Dataset excerpt
_ _ _ _ _ _ _

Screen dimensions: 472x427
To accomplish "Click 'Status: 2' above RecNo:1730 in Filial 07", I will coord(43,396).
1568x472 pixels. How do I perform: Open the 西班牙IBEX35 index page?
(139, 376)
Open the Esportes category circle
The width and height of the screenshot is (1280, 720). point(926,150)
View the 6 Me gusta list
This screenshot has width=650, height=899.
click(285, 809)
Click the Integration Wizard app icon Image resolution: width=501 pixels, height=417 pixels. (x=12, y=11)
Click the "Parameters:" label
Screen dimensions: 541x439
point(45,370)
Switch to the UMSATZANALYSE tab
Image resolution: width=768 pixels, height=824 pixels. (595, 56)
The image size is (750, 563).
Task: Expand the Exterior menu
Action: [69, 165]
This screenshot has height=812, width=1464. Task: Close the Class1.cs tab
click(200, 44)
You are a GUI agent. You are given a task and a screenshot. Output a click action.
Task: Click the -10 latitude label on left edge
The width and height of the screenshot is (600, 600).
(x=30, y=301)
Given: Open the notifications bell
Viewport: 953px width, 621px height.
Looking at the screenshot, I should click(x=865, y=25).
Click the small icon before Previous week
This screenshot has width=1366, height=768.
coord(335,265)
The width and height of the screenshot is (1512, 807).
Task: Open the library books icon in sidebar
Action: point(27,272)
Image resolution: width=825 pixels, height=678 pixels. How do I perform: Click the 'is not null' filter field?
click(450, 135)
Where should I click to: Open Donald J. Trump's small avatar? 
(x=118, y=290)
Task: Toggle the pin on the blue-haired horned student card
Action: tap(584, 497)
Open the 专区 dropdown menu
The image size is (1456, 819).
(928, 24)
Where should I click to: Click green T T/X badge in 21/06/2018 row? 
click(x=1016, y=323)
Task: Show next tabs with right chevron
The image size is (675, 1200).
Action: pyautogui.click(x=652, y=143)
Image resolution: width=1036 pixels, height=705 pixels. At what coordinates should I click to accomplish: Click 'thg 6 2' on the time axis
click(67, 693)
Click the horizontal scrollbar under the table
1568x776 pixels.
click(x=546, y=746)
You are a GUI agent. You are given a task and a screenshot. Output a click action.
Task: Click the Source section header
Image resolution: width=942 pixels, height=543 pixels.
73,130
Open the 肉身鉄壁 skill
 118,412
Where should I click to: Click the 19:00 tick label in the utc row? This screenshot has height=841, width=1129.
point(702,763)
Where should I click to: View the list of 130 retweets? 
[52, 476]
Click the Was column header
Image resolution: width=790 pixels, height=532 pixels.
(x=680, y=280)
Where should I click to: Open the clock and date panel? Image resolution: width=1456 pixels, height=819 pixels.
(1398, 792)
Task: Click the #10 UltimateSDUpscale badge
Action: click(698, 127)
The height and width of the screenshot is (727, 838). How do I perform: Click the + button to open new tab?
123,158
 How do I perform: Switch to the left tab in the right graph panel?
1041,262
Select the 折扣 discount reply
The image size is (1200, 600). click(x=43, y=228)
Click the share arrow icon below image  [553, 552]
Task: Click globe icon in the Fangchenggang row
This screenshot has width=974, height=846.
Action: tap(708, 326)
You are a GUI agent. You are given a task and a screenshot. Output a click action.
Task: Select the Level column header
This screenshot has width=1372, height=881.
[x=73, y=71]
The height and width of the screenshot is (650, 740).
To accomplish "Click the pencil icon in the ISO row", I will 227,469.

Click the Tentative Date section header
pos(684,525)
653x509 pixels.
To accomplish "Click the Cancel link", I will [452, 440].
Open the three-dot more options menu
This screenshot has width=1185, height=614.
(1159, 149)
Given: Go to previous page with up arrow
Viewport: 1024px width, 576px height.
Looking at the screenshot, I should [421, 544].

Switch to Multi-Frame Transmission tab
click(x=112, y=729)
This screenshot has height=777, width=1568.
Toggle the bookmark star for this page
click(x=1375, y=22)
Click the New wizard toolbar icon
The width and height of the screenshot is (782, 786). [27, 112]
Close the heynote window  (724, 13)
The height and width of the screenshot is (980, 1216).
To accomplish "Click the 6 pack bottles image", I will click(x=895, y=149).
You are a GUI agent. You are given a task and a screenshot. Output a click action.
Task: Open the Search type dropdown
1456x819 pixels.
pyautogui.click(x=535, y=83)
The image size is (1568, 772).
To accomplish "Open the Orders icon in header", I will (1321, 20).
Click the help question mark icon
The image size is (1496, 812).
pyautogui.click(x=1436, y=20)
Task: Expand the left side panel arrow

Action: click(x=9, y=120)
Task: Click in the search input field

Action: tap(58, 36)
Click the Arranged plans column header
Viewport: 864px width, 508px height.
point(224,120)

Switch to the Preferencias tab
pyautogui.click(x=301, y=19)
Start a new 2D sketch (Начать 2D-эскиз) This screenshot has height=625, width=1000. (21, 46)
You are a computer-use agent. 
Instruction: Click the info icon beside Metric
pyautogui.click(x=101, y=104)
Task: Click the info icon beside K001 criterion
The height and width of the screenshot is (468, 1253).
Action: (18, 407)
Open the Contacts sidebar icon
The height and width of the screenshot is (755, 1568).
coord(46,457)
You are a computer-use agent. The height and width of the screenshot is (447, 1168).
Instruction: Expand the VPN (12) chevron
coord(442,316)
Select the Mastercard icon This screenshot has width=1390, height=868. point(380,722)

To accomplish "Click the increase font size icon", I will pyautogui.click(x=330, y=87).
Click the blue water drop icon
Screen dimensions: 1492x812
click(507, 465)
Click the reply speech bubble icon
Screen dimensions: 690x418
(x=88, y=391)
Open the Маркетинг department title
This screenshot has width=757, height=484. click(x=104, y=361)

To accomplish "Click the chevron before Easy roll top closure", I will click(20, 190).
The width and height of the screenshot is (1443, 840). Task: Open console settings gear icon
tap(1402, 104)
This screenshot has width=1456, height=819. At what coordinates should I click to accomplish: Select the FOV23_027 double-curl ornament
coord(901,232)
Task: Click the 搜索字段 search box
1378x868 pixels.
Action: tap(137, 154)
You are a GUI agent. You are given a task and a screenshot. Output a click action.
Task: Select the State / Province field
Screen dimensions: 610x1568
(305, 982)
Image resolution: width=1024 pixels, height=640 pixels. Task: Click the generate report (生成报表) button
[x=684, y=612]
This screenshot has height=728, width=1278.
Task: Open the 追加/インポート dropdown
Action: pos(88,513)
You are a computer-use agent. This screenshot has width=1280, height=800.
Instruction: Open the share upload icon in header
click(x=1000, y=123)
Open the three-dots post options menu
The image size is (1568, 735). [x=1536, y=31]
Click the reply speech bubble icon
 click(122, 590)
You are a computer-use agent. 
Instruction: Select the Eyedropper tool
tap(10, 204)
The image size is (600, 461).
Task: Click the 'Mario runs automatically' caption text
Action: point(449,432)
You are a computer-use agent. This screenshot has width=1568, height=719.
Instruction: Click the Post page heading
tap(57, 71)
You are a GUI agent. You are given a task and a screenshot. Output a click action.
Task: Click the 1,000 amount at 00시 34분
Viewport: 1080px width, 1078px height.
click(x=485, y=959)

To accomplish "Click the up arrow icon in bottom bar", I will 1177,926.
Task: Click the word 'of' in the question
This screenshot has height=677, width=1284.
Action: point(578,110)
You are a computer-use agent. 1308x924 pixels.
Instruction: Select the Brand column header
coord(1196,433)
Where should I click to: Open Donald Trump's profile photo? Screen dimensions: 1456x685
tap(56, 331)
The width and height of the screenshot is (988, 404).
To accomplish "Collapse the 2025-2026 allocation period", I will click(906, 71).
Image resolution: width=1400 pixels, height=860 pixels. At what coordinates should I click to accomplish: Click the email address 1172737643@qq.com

_ _ _ _ _ _ _

DIRECTIONS -> Rewrite all the lines above as a numbered list, leaving out any blank lines.

ANSWER FOR THE TASK ->
1. Screen dimensions: 472x427
2. To accomplish "Click 'Status: 2' above RecNo:1730 in Filial 07", I will coord(43,396).
3. 1568x472 pixels. How do I perform: Open the 西班牙IBEX35 index page?
4. (139, 376)
5. Open the Esportes category circle
6. The width and height of the screenshot is (1280, 720). point(926,150)
7. View the 6 Me gusta list
8. This screenshot has width=650, height=899.
9. click(285, 809)
10. Click the Integration Wizard app icon Image resolution: width=501 pixels, height=417 pixels. (x=12, y=11)
11. Click the "Parameters:" label
12. Screen dimensions: 541x439
13. point(45,370)
14. Switch to the UMSATZANALYSE tab
15. Image resolution: width=768 pixels, height=824 pixels. (595, 56)
16. The image size is (750, 563).
17. Task: Expand the Exterior menu
18. Action: [69, 165]
19. This screenshot has height=812, width=1464. Task: Close the Class1.cs tab
20. click(200, 44)
21. You are a GUI agent. You are given a task and a screenshot. Output a click action.
22. Task: Click the -10 latitude label on left edge
23. The width and height of the screenshot is (600, 600).
24. (x=30, y=301)
25. Given: Open the notifications bell
26. Viewport: 953px width, 621px height.
27. Looking at the screenshot, I should click(x=865, y=25).
28. Click the small icon before Previous week
29. This screenshot has width=1366, height=768.
30. coord(335,265)
31. The width and height of the screenshot is (1512, 807).
32. Task: Open the library books icon in sidebar
33. Action: point(27,272)
34. Image resolution: width=825 pixels, height=678 pixels. How do I perform: Click the 'is not null' filter field?
35. click(450, 135)
36. Where should I click to: Open Donald J. Trump's small avatar? 
37. (x=118, y=290)
38. Task: Toggle the pin on the blue-haired horned student card
39. Action: tap(584, 497)
40. Open the 专区 dropdown menu
41. The image size is (1456, 819).
42. (928, 24)
43. Where should I click to: Click green T T/X badge in 21/06/2018 row? 
44. click(x=1016, y=323)
45. Task: Show next tabs with right chevron
46. The image size is (675, 1200).
47. Action: pyautogui.click(x=652, y=143)
48. Image resolution: width=1036 pixels, height=705 pixels. At what coordinates should I click to accomplish: Click 'thg 6 2' on the time axis
49. click(67, 693)
50. Click the horizontal scrollbar under the table
51. 1568x776 pixels.
52. click(x=546, y=746)
53. You are a GUI agent. You are given a task and a screenshot. Output a click action.
54. Task: Click the Source section header
55. Image resolution: width=942 pixels, height=543 pixels.
56. 73,130
57. Open the 肉身鉄壁 skill
58.  118,412
59. Where should I click to: Click the 19:00 tick label in the utc row? This screenshot has height=841, width=1129.
60. point(702,763)
61. Where should I click to: View the list of 130 retweets? 
62. [52, 476]
63. Click the Was column header
64. Image resolution: width=790 pixels, height=532 pixels.
65. (x=680, y=280)
66. Where should I click to: Open the clock and date panel? Image resolution: width=1456 pixels, height=819 pixels.
67. (1398, 792)
68. Task: Click the #10 UltimateSDUpscale badge
69. Action: click(698, 127)
70. The height and width of the screenshot is (727, 838). How do I perform: Click the + button to open new tab?
71. 123,158
72.  How do I perform: Switch to the left tab in the right graph panel?
73. 1041,262
74. Select the 折扣 discount reply
75. The image size is (1200, 600). click(x=43, y=228)
76. Click the share arrow icon below image  [553, 552]
77. Task: Click globe icon in the Fangchenggang row
78. This screenshot has width=974, height=846.
79. Action: tap(708, 326)
80. You are a GUI agent. You are given a task and a screenshot. Output a click action.
81. Task: Select the Level column header
82. This screenshot has width=1372, height=881.
83. [x=73, y=71]
84. The height and width of the screenshot is (650, 740).
85. To accomplish "Click the pencil icon in the ISO row", I will 227,469.
86. Click the Tentative Date section header
87. pos(684,525)
88. 653x509 pixels.
89. To accomplish "Click the Cancel link", I will [452, 440].
90. Open the three-dot more options menu
91. This screenshot has width=1185, height=614.
92. (1159, 149)
93. Given: Go to previous page with up arrow
94. Viewport: 1024px width, 576px height.
95. Looking at the screenshot, I should [421, 544].
96. Switch to Multi-Frame Transmission tab
97. click(x=112, y=729)
98. This screenshot has height=777, width=1568.
99. Toggle the bookmark star for this page
100. click(x=1375, y=22)
101. Click the New wizard toolbar icon
102. The width and height of the screenshot is (782, 786). [27, 112]
103. Close the heynote window  (724, 13)
104. The height and width of the screenshot is (980, 1216).
105. To accomplish "Click the 6 pack bottles image", I will click(x=895, y=149).
106. You are a GUI agent. You are given a task and a screenshot. Output a click action.
107. Task: Open the Search type dropdown
108. 1456x819 pixels.
109. pyautogui.click(x=535, y=83)
110. The image size is (1568, 772).
111. To accomplish "Open the Orders icon in header", I will (1321, 20).
112. Click the help question mark icon
113. The image size is (1496, 812).
114. pyautogui.click(x=1436, y=20)
115. Task: Expand the left side panel arrow
116. Action: click(x=9, y=120)
117. Task: Click in the search input field
118. Action: tap(58, 36)
119. Click the Arranged plans column header
120. Viewport: 864px width, 508px height.
121. point(224,120)
122. Switch to the Preferencias tab
123. pyautogui.click(x=301, y=19)
124. Start a new 2D sketch (Начать 2D-эскиз) This screenshot has height=625, width=1000. (21, 46)
125. You are a computer-use agent. 
126. Instruction: Click the info icon beside Metric
127. pyautogui.click(x=101, y=104)
128. Task: Click the info icon beside K001 criterion
129. The height and width of the screenshot is (468, 1253).
130. Action: (18, 407)
131. Open the Contacts sidebar icon
132. The height and width of the screenshot is (755, 1568).
133. coord(46,457)
134. You are a computer-use agent. The height and width of the screenshot is (447, 1168).
135. Instruction: Expand the VPN (12) chevron
136. coord(442,316)
137. Select the Mastercard icon This screenshot has width=1390, height=868. point(380,722)
138. To accomplish "Click the increase font size icon", I will pyautogui.click(x=330, y=87).
139. Click the blue water drop icon
140. Screen dimensions: 1492x812
141. click(507, 465)
142. Click the reply speech bubble icon
143. Screen dimensions: 690x418
144. (x=88, y=391)
145. Open the Маркетинг department title
146. This screenshot has width=757, height=484. click(x=104, y=361)
147. To accomplish "Click the chevron before Easy roll top closure", I will click(20, 190).
148. The width and height of the screenshot is (1443, 840). Task: Open console settings gear icon
149. tap(1402, 104)
150. This screenshot has width=1456, height=819. At what coordinates should I click to accomplish: Select the FOV23_027 double-curl ornament
151. coord(901,232)
152. Task: Click the 搜索字段 search box
153. 1378x868 pixels.
154. Action: tap(137, 154)
155. You are a GUI agent. You are given a task and a screenshot. Output a click action.
156. Task: Select the State / Province field
157. Screen dimensions: 610x1568
158. (305, 982)
159. Image resolution: width=1024 pixels, height=640 pixels. Task: Click the generate report (生成报表) button
160. [x=684, y=612]
161. This screenshot has height=728, width=1278.
162. Task: Open the 追加/インポート dropdown
163. Action: pos(88,513)
164. You are a computer-use agent. This screenshot has width=1280, height=800.
165. Instruction: Open the share upload icon in header
166. click(x=1000, y=123)
167. Open the three-dots post options menu
168. The image size is (1568, 735). [x=1536, y=31]
169. Click the reply speech bubble icon
170.  click(122, 590)
171. You are a computer-use agent. 
172. Instruction: Select the Eyedropper tool
173. tap(10, 204)
174. The image size is (600, 461).
175. Task: Click the 'Mario runs automatically' caption text
176. Action: point(449,432)
177. You are a computer-use agent. This screenshot has width=1568, height=719.
178. Instruction: Click the Post page heading
179. tap(57, 71)
180. You are a GUI agent. You are given a task and a screenshot. Output a click action.
181. Task: Click the 1,000 amount at 00시 34분
182. Viewport: 1080px width, 1078px height.
183. click(x=485, y=959)
184. To accomplish "Click the up arrow icon in bottom bar", I will 1177,926.
185. Task: Click the word 'of' in the question
186. This screenshot has height=677, width=1284.
187. Action: point(578,110)
188. You are a computer-use agent. 1308x924 pixels.
189. Instruction: Select the Brand column header
190. coord(1196,433)
191. Where should I click to: Open Donald Trump's profile photo? Screen dimensions: 1456x685
192. tap(56, 331)
193. The width and height of the screenshot is (988, 404).
194. To accomplish "Collapse the 2025-2026 allocation period", I will click(906, 71).
195. Image resolution: width=1400 pixels, height=860 pixels. At what coordinates should I click to accomplish: Click the email address 1172737643@qq.com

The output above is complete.